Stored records
┌──

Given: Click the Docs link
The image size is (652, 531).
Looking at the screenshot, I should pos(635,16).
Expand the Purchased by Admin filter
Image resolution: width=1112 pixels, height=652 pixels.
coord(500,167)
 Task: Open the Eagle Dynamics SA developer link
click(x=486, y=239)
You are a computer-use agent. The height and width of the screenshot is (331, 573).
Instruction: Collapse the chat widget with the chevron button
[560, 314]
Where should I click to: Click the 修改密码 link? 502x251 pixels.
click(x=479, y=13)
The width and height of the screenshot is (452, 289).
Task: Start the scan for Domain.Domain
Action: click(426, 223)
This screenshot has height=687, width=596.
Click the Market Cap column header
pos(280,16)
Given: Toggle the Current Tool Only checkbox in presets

└──

▶ _STATED EXERCISE_
Return every line of the rows above that contains the string "Given".

▶ _RESULT FOR THIS EXERCISE_
Given: Click the Docs link
Given: Toggle the Current Tool Only checkbox in presets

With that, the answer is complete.